WHAT NEEDS TO BE DONE> Pick out every line in the records below that has the word "Click" in it, and copy each of those lines.

PROVIDED ENTRIES>
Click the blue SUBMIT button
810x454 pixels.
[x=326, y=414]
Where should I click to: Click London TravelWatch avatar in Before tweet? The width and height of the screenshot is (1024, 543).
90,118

ANSWER TO THE PROBLEM>
Click the blue SUBMIT button
Where should I click to: Click London TravelWatch avatar in Before tweet? The width and height of the screenshot is (1024, 543).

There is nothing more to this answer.